Rows pairing text and elements with pointing coordinates:

━━━━━━━━━━━━━━━━━━━━━━━━━━━━━━

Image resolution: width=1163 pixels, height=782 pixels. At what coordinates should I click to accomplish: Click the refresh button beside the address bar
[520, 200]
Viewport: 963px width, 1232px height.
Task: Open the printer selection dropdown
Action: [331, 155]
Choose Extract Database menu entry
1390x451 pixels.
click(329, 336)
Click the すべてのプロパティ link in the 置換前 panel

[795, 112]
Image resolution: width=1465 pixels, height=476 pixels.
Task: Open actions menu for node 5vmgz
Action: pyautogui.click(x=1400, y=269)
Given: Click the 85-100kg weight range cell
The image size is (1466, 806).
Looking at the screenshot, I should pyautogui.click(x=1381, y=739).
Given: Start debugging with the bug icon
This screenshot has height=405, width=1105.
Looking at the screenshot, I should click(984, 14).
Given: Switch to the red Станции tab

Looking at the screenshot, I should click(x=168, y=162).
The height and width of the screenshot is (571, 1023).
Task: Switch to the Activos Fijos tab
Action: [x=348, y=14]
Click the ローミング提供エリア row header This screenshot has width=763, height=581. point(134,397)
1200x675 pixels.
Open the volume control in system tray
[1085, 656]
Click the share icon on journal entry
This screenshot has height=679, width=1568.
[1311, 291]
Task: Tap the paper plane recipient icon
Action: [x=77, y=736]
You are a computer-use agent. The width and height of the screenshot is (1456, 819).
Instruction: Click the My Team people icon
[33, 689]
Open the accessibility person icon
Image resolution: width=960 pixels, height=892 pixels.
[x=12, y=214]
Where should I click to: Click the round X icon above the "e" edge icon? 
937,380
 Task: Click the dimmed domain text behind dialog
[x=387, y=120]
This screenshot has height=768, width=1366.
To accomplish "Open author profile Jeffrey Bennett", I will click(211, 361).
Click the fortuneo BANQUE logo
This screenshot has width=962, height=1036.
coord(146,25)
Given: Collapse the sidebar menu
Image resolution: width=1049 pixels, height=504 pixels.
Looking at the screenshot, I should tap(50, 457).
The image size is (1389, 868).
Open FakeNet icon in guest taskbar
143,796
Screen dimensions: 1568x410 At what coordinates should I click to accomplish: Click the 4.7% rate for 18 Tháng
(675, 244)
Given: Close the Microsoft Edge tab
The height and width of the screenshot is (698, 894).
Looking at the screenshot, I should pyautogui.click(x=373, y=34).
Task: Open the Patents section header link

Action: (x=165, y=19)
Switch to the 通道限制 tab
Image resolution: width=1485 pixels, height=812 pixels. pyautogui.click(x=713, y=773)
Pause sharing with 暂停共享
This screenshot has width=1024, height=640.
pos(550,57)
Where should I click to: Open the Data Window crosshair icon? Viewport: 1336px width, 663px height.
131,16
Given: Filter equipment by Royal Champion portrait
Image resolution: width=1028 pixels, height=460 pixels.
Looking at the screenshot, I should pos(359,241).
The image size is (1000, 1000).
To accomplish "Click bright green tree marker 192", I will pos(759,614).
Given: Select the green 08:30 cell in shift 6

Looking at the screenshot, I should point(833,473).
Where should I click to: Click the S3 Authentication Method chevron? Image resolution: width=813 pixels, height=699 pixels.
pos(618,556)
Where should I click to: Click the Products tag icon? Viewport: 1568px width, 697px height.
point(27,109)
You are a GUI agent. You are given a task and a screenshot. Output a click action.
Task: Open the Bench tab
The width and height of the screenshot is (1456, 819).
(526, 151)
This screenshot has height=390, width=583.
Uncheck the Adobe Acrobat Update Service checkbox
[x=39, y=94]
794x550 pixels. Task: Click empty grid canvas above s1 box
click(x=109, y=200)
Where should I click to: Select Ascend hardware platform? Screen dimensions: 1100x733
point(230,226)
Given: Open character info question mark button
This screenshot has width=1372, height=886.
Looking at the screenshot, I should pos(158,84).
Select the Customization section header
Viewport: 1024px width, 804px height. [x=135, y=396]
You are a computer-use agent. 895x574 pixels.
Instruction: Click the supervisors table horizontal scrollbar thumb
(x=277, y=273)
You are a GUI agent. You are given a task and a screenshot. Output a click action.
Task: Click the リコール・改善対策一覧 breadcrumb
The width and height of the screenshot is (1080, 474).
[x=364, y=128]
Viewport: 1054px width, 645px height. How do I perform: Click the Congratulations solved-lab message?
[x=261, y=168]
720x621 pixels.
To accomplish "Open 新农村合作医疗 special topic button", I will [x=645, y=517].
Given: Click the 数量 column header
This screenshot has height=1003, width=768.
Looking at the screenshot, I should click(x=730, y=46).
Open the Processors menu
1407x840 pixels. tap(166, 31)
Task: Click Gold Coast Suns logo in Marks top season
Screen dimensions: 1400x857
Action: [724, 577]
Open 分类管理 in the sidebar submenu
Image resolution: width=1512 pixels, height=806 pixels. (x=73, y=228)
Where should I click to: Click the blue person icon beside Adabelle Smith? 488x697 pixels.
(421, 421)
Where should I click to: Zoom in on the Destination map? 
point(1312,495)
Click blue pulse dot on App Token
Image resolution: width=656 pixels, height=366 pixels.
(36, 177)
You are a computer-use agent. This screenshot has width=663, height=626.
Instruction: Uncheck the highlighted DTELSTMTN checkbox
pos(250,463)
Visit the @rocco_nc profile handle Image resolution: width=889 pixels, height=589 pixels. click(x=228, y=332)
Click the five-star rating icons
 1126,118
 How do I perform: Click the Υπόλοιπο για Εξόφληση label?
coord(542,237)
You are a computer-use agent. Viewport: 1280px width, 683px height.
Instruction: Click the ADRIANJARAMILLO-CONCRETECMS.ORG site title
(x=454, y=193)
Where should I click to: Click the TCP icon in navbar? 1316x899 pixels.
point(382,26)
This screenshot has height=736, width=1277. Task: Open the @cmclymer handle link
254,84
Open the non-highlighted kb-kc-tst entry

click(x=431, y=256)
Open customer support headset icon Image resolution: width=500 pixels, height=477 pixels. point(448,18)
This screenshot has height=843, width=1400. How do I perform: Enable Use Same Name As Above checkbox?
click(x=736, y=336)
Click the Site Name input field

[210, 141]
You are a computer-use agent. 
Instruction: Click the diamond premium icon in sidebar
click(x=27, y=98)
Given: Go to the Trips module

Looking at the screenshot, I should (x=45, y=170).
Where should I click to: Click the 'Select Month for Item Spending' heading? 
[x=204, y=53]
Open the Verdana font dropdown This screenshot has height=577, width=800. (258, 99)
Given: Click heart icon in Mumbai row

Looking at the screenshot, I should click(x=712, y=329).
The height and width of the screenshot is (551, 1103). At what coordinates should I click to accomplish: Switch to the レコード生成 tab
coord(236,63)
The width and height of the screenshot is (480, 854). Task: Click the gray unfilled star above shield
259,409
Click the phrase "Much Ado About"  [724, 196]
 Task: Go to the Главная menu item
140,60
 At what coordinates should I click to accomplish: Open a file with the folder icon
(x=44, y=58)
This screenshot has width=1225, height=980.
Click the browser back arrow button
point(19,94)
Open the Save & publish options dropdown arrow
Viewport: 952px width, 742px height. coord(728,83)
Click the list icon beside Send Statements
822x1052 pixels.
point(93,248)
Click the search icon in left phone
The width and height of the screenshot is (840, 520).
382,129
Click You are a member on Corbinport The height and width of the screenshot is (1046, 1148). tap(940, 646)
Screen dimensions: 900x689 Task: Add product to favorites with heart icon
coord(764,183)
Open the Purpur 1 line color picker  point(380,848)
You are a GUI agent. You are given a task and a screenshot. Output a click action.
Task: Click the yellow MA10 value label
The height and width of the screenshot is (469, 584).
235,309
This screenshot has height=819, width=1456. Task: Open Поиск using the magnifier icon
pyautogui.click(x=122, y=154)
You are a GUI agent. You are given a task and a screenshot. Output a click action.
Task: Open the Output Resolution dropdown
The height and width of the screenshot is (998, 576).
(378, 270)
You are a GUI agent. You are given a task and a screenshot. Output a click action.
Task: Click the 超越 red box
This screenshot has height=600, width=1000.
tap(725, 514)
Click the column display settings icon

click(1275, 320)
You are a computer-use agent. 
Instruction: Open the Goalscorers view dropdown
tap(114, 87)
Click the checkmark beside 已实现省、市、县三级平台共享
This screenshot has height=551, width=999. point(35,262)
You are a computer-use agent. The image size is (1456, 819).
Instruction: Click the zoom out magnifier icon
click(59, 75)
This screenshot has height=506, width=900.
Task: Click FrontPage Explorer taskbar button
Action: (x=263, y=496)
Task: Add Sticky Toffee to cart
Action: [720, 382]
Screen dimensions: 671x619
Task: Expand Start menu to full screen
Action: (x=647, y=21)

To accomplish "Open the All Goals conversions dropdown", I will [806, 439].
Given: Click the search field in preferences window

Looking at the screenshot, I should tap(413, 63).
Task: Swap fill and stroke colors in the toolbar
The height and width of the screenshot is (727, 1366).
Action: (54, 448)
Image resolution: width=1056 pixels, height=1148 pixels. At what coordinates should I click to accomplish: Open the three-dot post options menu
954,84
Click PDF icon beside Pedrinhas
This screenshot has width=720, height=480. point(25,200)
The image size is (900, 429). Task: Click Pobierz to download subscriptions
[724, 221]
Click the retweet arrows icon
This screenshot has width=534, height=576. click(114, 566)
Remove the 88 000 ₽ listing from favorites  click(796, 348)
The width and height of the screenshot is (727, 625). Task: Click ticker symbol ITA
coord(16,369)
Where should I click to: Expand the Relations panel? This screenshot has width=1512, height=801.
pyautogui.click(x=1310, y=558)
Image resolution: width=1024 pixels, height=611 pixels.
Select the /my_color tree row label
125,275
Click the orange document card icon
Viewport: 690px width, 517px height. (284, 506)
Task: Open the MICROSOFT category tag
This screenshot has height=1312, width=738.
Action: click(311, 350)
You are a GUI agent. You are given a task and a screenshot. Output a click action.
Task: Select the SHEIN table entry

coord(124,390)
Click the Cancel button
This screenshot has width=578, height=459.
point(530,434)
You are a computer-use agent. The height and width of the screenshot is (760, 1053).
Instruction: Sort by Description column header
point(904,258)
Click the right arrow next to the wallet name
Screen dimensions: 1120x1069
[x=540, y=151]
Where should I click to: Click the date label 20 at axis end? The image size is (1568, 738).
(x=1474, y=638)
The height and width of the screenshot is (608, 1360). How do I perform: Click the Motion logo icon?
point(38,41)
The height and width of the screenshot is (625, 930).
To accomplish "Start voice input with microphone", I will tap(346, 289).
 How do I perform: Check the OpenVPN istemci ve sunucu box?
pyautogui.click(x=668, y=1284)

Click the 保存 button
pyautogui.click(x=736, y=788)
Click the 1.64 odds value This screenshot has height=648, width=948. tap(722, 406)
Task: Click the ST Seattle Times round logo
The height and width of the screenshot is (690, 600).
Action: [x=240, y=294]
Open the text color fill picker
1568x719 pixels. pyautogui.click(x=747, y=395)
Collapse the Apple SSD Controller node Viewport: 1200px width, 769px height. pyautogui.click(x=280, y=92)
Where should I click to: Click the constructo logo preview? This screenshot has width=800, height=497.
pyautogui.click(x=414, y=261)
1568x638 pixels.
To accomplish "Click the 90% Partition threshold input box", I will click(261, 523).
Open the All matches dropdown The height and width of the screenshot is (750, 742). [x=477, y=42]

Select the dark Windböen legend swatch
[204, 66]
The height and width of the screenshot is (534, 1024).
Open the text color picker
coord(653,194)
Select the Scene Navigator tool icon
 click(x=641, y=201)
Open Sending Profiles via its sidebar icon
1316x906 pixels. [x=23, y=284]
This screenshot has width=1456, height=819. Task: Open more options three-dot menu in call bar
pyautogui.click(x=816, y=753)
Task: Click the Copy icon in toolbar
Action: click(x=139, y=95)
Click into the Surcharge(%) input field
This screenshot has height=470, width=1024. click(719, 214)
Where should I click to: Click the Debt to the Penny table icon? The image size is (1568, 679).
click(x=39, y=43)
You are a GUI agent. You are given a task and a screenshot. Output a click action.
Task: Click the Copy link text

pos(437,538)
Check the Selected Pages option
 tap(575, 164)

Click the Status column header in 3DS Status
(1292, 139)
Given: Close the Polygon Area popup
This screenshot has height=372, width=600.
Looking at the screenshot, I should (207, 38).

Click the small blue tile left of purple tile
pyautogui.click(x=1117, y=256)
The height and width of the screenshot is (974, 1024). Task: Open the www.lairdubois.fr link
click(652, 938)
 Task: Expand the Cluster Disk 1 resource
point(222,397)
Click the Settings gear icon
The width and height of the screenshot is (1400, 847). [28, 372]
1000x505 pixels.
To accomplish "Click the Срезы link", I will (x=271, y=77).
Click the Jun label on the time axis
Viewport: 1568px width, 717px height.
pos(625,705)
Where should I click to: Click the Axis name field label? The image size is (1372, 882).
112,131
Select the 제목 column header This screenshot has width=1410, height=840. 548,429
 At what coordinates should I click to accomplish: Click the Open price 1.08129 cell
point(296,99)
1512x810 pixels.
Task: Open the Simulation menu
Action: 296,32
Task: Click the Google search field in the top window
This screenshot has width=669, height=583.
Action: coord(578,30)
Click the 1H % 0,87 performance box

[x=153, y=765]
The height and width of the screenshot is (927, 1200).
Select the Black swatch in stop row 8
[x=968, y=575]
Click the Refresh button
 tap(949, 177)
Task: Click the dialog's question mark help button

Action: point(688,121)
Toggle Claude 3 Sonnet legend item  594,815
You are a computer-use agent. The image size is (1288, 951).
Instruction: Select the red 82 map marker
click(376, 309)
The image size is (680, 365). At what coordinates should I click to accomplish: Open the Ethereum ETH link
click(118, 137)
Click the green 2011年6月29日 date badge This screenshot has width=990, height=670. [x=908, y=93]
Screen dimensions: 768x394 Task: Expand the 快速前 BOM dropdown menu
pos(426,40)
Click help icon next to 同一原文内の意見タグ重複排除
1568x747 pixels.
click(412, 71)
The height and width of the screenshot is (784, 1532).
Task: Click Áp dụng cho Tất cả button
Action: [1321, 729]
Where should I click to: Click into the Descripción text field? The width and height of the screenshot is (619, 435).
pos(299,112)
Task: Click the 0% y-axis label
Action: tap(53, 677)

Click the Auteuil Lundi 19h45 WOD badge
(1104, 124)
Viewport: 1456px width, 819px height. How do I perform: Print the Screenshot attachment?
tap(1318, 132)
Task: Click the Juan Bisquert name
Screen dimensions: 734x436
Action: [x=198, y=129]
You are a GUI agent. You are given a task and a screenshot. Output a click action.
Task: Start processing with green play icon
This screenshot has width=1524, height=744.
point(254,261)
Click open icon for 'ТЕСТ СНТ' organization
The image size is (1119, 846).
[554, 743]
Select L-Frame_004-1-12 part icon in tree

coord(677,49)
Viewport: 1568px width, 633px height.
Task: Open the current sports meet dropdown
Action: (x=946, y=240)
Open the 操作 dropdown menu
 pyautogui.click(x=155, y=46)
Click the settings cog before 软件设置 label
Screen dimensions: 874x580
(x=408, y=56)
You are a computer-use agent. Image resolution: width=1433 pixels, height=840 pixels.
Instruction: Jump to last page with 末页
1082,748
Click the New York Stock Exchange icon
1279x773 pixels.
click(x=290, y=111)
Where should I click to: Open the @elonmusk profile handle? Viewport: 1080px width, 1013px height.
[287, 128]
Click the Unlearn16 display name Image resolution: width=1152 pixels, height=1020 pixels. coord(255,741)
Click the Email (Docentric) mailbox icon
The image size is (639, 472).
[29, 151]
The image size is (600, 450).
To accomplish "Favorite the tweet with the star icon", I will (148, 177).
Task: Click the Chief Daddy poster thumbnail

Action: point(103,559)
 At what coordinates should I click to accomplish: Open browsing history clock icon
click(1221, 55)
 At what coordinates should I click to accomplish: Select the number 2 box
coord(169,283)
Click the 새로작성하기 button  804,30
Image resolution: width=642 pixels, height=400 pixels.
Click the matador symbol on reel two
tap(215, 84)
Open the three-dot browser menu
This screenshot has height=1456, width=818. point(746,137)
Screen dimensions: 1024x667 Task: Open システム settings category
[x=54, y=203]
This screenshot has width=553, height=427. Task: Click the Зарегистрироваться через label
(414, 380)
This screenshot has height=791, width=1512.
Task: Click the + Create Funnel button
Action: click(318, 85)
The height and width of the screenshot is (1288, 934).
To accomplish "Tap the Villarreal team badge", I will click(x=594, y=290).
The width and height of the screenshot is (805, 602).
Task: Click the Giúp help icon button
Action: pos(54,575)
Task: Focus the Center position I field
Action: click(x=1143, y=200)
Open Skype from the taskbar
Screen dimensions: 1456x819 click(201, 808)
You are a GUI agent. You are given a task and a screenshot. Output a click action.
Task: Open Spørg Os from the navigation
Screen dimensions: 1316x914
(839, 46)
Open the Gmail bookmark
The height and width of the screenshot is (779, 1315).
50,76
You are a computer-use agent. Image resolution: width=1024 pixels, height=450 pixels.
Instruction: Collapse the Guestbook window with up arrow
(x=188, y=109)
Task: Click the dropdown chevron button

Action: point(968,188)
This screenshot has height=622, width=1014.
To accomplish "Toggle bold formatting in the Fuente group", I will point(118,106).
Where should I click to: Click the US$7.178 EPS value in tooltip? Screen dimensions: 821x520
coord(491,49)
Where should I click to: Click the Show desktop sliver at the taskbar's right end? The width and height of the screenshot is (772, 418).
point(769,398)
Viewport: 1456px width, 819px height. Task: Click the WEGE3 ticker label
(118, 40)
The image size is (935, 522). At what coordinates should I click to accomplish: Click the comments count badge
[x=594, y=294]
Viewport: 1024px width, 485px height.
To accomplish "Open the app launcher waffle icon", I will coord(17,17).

━━━━━━━━━━━━━━━━━━━━━━━━━━━━━━

Task instructions: Copy out, word for word, every row from the beginning of the rows through the line containing "Looking at the screenshot, I should click(984, 14).", that line included.

Full response:
Image resolution: width=1163 pixels, height=782 pixels. At what coordinates should I click to accomplish: Click the refresh button beside the address bar
[520, 200]
Viewport: 963px width, 1232px height.
Task: Open the printer selection dropdown
Action: [331, 155]
Choose Extract Database menu entry
1390x451 pixels.
click(329, 336)
Click the すべてのプロパティ link in the 置換前 panel

[795, 112]
Image resolution: width=1465 pixels, height=476 pixels.
Task: Open actions menu for node 5vmgz
Action: pyautogui.click(x=1400, y=269)
Given: Click the 85-100kg weight range cell
The image size is (1466, 806).
Looking at the screenshot, I should pyautogui.click(x=1381, y=739).
Given: Start debugging with the bug icon
This screenshot has height=405, width=1105.
Looking at the screenshot, I should click(984, 14).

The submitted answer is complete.